Le Tribunal Administratif de Montreuil, par une ordonnance du 21 novembre 2025, a constaté l'exécution d'une précédente injonction (ordonnance n°2008028 du 16 décembre 2020) qui enjoignait au préfet de la Seine-Saint-Denis de loger Mme B... sous astreinte de 750 euros par mois. Le préfet ayant attribué un logement à l'intéressée le 15 janvier 2021, le tribunal a estimé que l'astreinte n'avait pas lieu d'être liquidée définitivement. Cette solution est fondée sur l'article L. 441-2-3-1 du code de la construction et de l'habitation.
Texte intégral
Vu la procédure suivante :
Par une ordonnance n° 2008028 du 16 décembre 2020, le magistrat désigné par le président du tribunal administratif de Montreuil a enjoint sous astreinte au préfet de la Seine-Saint-Denis d’assurer le logement de Mme A... B... en application de l’article L. 441-2-3-1 du code de la construction et de l’habitation.
Par une lettre enregistrée le 21 juin 2022, le préfet de la Seine-Saint-Denis a informé le tribunal de l’attribution d’un logement à Mme B....
Vu les pièces du dossier.
Vu :
- le code de la construction et de l’habitation,
- le code de justice administrative.
La présidente du tribunal a désigné M. Toutain, vice-président, pour statuer sur les litiges visés à l’article R. 778-1 du code de justice administrative.
Considérant ce qui suit :
1. En application de l’article L. 441-2-3-1 du code de la construction et de l’habitation, le magistrat désigné par le président du tribunal administratif de Montreuil a, par une ordonnance n° 2008028 du 16 décembre 2020, enjoint au préfet de la Seine-Saint-Denis d’assurer le logement de Mme B... et prononcé une astreinte, destinée au fonds national d’accompagnement vers et dans le logement, de 750 euros par mois de retard à compter du 1er mars 2021 à l’encontre de l’Etat si le préfet de la Seine-Saint-Denis ne justifiait pas avoir procédé, avant cette date, au logement de Mme B... dans un logement tenant compte de ses besoins et capacités.

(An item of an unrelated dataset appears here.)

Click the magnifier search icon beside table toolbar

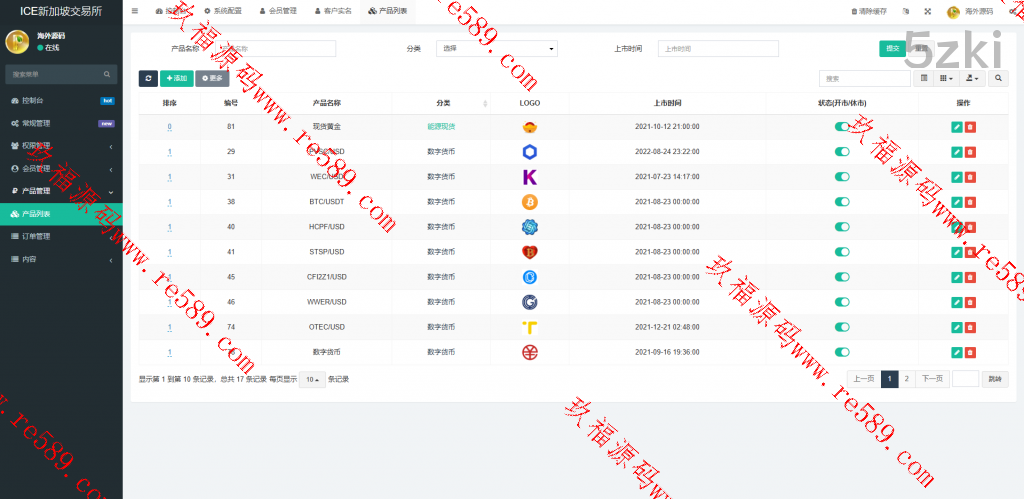click(998, 78)
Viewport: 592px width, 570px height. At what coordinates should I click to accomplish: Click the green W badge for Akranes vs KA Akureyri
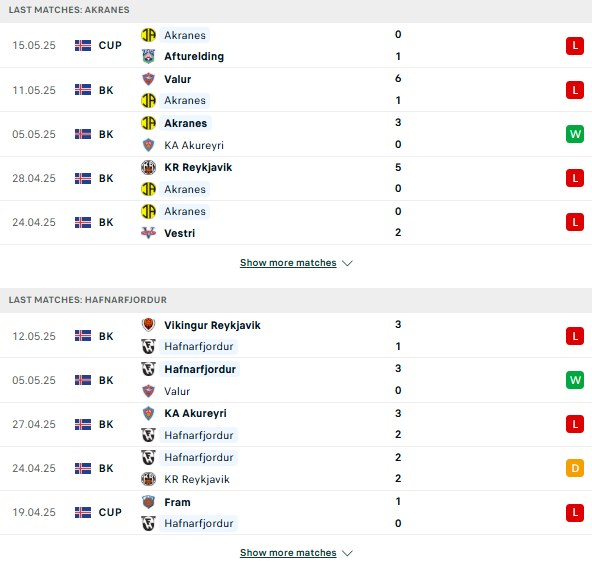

2. Il résulte de l’instruction que le logement de Mme B... a été assuré par le préfet de la Seine-Saint-Denis le 15 janvier 2021 dans un appartement de type T4, situé au 50 place G. Lyssandre à Bondy (93140). Le préfet doit, en conséquence, être regardé comme ayant exécuté à cette date ordonnance n° 2008028 du 16 décembre 2020. Dans ces conditions, il n’y a pas lieu de liquider définitivement l’astreinte prévue par cette ordonnance.
O R D O N N E :
Article 1er : Il n’y a pas lieu de liquider définitivement l’astreinte prononcée par l’ordonnance n° 2008028 du 16 décembre 2020.
Article 2 : La présente ordonnance sera notifiée au ministre de la ville et du logement et au préfet de la Seine-Saint-Denis.

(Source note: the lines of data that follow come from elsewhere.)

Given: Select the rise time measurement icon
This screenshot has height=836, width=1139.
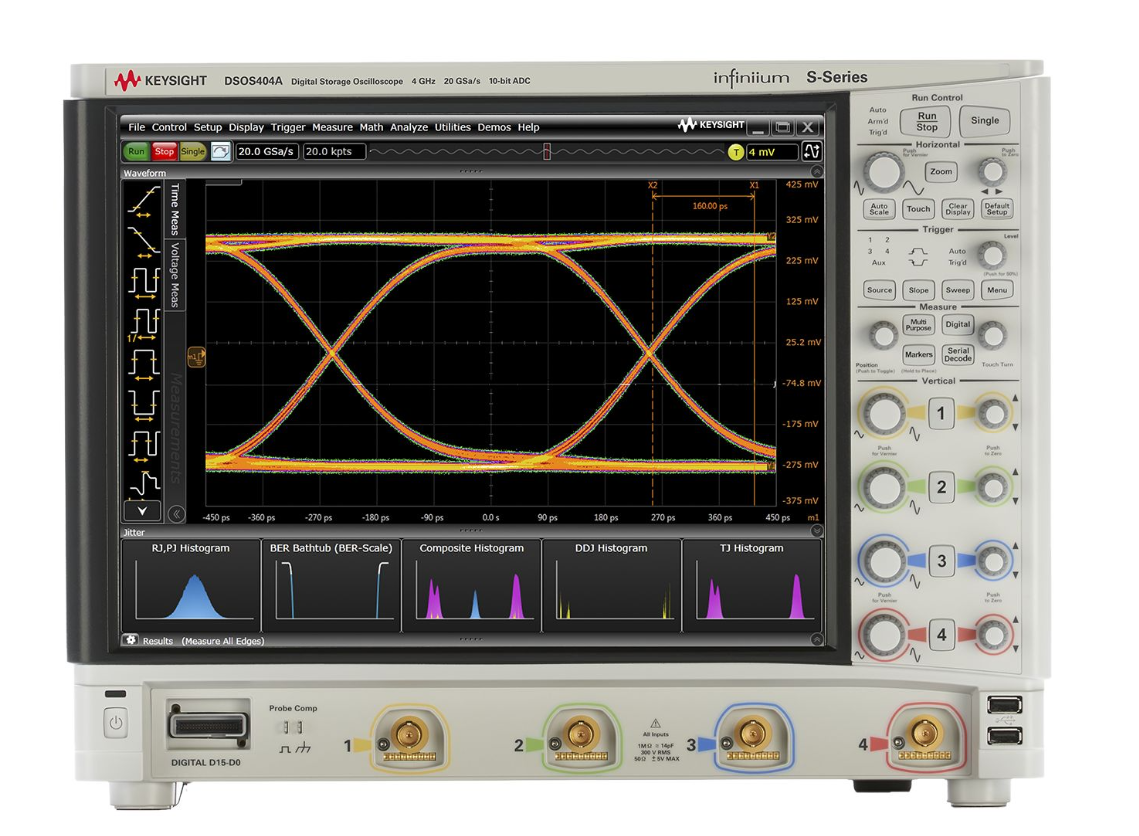Looking at the screenshot, I should (x=143, y=203).
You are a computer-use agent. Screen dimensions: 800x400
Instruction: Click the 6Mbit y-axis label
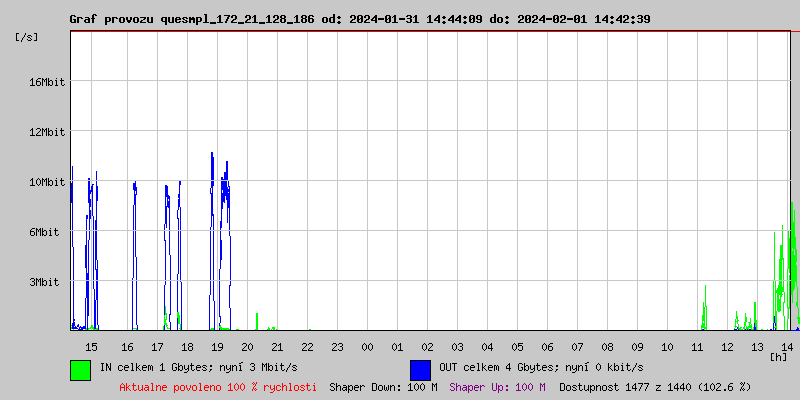pyautogui.click(x=44, y=232)
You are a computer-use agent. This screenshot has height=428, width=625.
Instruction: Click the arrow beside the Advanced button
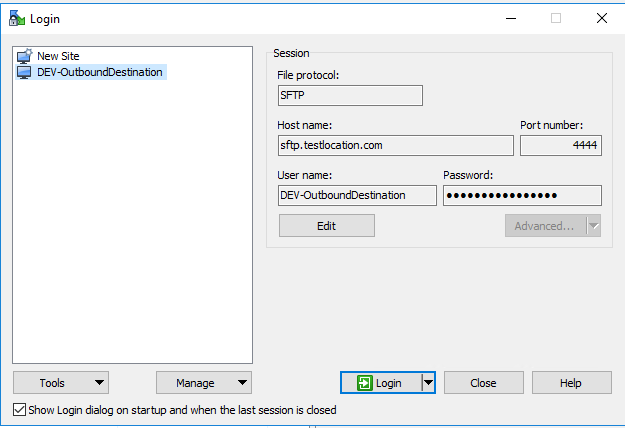pos(593,226)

Fait à Montreuil, le 21 novembre 2025.
Le magistrat désigné
E. Toutain
La République mande et ordonne au ministre de la ville et du logement en ce qui le concerne ou à tous commissaires de justice à ce requis en ce qui concerne les voies de droit commun contre les parties privées, de pourvoir à l’exécution de la présente décision.